Por isso que este dispositivo também deve ser lido em consonância com o que dispõe o art. 1º, inciso III, da CRFB/88, quando afirma que a dignidade da pessoa humana é elemento informador de toda base constitucional para um Estado que se diz Democrático de Direito. Há uma sintonia entre as normas da Constituição, devendo o intérprete buscar a força normativa destes Princípios, que se espelham e intercalam para todo o sistema de proteção do consumidor, os concretizando através do Princípio da Proporcionalidade e da Máxima Efetividade.

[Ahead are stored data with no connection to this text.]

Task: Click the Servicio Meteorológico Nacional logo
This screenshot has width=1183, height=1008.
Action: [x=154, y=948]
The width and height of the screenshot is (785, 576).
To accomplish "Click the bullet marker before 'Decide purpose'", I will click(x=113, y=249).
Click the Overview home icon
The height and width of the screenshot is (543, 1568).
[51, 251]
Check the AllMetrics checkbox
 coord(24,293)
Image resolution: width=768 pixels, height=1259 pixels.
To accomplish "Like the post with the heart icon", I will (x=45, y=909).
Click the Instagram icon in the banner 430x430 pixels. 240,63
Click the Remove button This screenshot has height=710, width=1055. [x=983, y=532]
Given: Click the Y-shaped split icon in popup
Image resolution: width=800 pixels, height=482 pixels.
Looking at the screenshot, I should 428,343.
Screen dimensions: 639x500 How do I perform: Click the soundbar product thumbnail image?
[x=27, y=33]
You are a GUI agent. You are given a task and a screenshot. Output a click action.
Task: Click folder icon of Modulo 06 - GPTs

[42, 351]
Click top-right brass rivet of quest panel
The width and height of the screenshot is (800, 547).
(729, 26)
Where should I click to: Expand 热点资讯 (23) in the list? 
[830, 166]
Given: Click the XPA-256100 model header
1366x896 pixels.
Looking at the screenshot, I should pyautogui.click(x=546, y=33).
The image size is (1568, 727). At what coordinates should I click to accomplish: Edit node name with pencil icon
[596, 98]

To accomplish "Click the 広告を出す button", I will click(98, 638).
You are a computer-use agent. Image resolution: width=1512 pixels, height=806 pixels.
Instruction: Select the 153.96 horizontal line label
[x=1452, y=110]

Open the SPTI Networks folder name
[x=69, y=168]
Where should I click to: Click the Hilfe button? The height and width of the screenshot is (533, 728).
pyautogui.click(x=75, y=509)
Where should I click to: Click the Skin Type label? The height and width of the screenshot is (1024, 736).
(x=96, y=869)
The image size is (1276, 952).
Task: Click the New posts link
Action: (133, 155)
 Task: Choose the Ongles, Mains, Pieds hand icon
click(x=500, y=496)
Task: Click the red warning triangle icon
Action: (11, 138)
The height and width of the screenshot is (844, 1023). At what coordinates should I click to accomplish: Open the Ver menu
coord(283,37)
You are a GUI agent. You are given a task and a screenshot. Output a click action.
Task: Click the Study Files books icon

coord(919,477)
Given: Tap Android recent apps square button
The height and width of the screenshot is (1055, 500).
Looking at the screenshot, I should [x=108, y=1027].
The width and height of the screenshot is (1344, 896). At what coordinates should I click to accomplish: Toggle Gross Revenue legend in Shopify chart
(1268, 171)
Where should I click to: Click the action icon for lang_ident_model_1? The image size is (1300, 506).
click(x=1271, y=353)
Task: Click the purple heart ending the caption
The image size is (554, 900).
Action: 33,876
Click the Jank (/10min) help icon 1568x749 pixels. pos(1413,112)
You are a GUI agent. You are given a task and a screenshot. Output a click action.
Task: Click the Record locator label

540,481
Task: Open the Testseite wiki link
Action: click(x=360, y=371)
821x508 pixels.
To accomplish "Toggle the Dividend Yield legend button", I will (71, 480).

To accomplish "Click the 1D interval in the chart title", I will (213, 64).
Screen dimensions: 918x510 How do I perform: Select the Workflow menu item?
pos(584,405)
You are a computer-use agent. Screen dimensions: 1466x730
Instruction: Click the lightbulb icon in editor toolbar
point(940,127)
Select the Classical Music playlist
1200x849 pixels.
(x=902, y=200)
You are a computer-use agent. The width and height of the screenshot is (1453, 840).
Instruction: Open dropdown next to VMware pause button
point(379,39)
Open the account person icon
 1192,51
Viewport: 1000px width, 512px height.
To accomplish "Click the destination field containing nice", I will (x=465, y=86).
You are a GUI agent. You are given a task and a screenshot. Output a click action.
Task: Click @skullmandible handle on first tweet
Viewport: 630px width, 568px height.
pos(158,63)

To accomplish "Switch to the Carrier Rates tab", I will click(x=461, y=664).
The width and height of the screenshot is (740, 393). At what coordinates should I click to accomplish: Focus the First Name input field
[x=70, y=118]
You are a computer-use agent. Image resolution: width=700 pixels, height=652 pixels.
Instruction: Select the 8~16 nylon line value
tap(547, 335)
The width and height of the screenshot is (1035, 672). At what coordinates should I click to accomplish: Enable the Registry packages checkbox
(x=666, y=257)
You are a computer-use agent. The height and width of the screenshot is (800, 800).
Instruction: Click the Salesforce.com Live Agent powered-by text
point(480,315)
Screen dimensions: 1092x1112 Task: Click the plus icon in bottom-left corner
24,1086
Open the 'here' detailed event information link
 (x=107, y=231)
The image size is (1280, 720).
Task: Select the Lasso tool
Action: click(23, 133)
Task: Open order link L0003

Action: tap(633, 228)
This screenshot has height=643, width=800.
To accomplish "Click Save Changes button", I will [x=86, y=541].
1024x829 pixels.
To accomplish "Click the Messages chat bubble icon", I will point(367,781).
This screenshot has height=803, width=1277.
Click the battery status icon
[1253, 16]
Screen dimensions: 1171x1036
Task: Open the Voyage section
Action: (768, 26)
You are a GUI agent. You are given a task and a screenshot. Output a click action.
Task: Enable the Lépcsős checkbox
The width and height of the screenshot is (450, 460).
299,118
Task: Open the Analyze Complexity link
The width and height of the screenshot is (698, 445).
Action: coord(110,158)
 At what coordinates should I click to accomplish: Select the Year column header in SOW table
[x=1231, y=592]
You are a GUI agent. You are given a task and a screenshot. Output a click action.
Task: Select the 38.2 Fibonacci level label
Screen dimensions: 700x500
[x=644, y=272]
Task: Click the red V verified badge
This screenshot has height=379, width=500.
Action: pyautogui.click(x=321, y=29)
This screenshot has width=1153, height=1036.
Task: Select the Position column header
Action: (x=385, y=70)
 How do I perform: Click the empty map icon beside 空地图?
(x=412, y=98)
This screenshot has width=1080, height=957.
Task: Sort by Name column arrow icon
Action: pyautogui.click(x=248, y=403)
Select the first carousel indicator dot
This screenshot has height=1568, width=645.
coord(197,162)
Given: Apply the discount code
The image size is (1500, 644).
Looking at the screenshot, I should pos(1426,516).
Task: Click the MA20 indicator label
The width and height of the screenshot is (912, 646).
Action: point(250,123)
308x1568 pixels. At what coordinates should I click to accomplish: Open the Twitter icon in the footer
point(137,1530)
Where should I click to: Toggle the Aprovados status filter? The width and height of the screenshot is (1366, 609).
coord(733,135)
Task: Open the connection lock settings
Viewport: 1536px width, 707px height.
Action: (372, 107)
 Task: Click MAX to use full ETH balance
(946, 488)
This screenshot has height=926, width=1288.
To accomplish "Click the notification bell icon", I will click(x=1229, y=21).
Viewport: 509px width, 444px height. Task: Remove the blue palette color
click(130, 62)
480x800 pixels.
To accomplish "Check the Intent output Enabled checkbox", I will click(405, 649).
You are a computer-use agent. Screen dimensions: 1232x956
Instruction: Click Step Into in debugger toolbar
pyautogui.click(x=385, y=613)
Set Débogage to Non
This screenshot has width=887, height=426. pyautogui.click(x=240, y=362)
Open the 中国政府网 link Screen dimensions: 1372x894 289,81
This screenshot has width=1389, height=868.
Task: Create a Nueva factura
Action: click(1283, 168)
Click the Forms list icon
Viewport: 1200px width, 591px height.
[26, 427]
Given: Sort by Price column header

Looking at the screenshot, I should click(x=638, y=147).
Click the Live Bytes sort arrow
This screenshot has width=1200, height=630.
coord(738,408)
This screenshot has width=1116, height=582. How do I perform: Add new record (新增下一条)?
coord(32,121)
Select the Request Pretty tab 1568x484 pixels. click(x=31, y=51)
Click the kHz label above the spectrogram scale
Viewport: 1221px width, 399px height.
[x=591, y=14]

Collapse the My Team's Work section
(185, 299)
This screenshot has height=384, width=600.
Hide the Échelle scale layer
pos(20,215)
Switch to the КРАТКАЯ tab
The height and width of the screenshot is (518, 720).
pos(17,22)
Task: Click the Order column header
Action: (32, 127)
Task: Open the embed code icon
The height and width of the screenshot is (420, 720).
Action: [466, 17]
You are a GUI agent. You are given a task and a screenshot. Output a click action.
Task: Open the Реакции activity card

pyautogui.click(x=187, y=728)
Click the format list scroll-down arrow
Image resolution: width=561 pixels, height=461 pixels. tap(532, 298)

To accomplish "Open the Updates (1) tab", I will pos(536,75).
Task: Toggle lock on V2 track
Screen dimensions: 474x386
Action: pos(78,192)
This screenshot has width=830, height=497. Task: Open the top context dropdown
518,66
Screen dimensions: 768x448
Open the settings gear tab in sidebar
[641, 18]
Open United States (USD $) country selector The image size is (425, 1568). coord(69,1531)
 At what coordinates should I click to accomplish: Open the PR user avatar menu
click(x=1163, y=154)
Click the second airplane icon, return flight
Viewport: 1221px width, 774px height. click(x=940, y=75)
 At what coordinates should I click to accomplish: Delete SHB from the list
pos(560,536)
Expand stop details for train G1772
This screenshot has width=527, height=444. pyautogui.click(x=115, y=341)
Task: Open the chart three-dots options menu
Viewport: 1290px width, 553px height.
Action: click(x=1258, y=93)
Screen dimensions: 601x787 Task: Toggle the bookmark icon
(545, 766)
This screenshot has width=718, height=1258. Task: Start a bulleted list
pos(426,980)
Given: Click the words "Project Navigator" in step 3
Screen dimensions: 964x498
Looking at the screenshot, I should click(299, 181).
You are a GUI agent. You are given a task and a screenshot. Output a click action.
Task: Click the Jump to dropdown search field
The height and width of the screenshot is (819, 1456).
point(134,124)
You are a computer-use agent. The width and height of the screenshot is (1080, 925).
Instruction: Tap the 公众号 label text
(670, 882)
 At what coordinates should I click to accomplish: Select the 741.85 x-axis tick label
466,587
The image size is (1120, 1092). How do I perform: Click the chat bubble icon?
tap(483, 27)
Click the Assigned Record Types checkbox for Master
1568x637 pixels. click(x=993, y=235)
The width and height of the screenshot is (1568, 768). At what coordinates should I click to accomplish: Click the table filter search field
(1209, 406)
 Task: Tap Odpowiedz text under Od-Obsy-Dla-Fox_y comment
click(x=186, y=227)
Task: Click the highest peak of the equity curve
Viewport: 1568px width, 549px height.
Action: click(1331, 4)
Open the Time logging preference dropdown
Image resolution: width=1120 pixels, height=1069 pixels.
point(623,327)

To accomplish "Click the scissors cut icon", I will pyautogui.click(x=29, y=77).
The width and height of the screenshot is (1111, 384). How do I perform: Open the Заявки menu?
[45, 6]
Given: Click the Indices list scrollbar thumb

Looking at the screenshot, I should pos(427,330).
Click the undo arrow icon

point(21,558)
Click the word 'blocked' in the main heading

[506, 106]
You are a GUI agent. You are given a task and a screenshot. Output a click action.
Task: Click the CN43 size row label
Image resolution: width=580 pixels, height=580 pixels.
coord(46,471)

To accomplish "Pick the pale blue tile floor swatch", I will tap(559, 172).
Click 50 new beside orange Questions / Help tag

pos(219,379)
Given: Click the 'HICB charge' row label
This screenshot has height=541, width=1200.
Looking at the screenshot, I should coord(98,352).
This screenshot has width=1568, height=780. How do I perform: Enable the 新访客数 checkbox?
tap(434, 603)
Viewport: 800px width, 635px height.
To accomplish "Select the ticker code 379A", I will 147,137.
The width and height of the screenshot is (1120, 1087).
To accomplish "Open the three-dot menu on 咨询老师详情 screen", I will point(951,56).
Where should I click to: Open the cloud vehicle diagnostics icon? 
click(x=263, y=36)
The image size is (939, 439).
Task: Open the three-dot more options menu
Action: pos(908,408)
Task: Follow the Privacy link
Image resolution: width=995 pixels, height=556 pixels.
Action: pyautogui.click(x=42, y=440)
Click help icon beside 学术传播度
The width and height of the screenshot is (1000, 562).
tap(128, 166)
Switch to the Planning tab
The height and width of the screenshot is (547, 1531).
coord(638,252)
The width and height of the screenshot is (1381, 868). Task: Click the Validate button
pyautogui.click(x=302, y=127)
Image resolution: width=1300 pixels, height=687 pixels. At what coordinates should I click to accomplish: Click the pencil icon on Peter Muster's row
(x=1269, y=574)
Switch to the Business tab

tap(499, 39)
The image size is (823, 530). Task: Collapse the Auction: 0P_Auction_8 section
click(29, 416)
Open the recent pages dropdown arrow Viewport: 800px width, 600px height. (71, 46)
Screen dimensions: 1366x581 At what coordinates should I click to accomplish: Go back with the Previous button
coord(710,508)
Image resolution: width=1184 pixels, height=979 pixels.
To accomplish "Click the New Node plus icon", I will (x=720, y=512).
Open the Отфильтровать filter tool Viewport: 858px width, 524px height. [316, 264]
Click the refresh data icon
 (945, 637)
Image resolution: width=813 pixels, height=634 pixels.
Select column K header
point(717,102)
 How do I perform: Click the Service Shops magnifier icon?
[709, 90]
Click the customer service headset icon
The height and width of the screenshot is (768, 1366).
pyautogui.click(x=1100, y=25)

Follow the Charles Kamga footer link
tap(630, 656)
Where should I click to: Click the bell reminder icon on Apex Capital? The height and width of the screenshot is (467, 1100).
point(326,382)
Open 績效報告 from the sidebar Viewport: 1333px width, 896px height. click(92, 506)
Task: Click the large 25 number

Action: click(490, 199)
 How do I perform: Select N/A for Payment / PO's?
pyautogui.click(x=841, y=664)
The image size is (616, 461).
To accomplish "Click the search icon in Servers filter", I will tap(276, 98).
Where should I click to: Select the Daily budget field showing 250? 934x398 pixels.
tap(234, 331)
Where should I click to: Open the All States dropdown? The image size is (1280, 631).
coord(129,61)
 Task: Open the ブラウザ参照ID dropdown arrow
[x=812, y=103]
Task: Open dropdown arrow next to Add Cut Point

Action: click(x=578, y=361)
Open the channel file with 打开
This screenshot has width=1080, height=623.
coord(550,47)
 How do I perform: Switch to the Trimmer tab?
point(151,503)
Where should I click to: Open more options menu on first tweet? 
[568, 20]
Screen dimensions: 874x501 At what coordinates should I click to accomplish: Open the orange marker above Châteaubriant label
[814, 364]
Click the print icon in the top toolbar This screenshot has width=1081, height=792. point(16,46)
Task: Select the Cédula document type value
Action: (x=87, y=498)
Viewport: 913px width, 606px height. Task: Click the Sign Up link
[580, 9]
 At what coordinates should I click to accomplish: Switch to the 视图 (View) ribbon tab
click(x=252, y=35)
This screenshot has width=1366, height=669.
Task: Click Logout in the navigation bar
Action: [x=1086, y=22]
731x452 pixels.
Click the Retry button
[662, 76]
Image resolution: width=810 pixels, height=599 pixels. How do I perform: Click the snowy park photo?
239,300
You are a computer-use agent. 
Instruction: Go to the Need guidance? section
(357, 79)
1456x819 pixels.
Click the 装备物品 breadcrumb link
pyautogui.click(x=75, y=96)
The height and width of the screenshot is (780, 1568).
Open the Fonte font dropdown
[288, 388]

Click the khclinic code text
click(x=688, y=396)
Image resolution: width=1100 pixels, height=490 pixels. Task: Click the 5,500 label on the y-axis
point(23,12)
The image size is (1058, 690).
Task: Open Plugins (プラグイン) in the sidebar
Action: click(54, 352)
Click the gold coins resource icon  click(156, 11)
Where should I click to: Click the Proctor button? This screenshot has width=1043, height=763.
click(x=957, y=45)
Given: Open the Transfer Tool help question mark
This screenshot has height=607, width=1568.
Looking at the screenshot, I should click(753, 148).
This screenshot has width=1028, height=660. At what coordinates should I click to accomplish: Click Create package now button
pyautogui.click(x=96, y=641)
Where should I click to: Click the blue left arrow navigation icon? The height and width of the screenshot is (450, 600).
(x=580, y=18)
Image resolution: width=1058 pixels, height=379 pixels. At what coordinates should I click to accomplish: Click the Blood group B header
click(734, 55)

Ora, tomando apenas por base a Lei 8078/90, é imprescindível que se reconheça a vulnerabilidade do consumidor. A vulnerabilidade está sempre presente na relação de consumo como elemento básico e não se confunde com a hipossuficiência (outra questão jurídica).

Cumpre, então, destacar e enfocar Princípio da Vulnerabilidade1, nesse sentido:

“É um conceito que expressa relação, somente podendo existir tal qualidade se ocorrer a atuação de alguma coisa sobre algo ou sobre alguém. Também evidencia a qualidade daquele que foi ferido, ofendido, melindrado por causa de alguma atuação de quem possui potência suficiente para tanto. Vulnerabilidade é, então, “o princípio pelo qual o sistema jurídico positivado brasileiro reconhece a qualidade daquele ou daqueles sujeitos de que venham a ser ofendidos ou feridos, na sua incolumidade física ou psíquica, bem como no âmbito econômico, por parte do sujeito mais potente da mesma relação. O princípio da vulnerabilidade decorre diretamente do princípio da igualdade, com vistas ao estabelecimento de liberdade, considerado, na forma já comentada no item específico sobre este último princípio, que somente pode ser reconhecido igual alguém que não está subjugado por outrem.2”

O consumidor, considerado em sua forma individual ou metaindividual (direitos individuais homogêneos, coletivo strito sensu e difusos), é o vulnerável desta relação jurídica, a parte mais fraca e quem, na maioria das vezes, sofre reflexos lesivos no desenvolvimento das atividades mais comuns e, diria, indispensáveis para a vida na moderna sociedade de consumo.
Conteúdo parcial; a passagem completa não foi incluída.